**YOUR TASK**: Filter these records by the string "step", copying each line that holds it.

Saved entries:
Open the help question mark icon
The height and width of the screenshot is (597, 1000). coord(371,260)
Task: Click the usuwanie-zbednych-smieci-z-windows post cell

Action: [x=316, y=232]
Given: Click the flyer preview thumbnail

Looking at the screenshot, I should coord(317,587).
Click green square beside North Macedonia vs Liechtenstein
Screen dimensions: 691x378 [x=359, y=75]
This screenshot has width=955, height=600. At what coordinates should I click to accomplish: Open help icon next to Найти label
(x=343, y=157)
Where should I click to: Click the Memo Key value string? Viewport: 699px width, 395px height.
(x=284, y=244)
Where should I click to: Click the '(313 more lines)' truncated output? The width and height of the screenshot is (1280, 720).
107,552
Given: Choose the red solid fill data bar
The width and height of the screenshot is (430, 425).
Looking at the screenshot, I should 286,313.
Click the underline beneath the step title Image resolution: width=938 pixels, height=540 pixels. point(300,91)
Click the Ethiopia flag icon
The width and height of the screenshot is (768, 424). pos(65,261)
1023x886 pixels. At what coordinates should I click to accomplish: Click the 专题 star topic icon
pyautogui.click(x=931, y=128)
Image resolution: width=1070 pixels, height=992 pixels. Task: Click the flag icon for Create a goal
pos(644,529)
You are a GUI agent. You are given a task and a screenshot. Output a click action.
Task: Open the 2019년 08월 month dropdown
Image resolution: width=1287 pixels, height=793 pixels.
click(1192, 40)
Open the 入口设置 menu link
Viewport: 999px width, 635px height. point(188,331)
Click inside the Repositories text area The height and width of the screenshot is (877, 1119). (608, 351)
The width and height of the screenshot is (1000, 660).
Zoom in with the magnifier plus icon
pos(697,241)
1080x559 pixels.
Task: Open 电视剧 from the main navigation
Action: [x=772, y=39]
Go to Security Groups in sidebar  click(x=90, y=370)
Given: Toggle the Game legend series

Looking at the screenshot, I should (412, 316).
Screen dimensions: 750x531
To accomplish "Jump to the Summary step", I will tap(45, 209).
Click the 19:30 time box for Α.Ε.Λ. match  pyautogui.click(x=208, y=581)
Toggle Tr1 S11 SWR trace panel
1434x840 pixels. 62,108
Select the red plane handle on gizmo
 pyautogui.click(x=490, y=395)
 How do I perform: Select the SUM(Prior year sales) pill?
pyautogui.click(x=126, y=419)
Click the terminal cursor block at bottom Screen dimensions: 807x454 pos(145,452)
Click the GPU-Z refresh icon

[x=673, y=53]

**ANSWER TO THE EXERCISE**:
Click the underline beneath the step title Image resolution: width=938 pixels, height=540 pixels. point(300,91)
To accomplish "Jump to the Summary step", I will tap(45, 209).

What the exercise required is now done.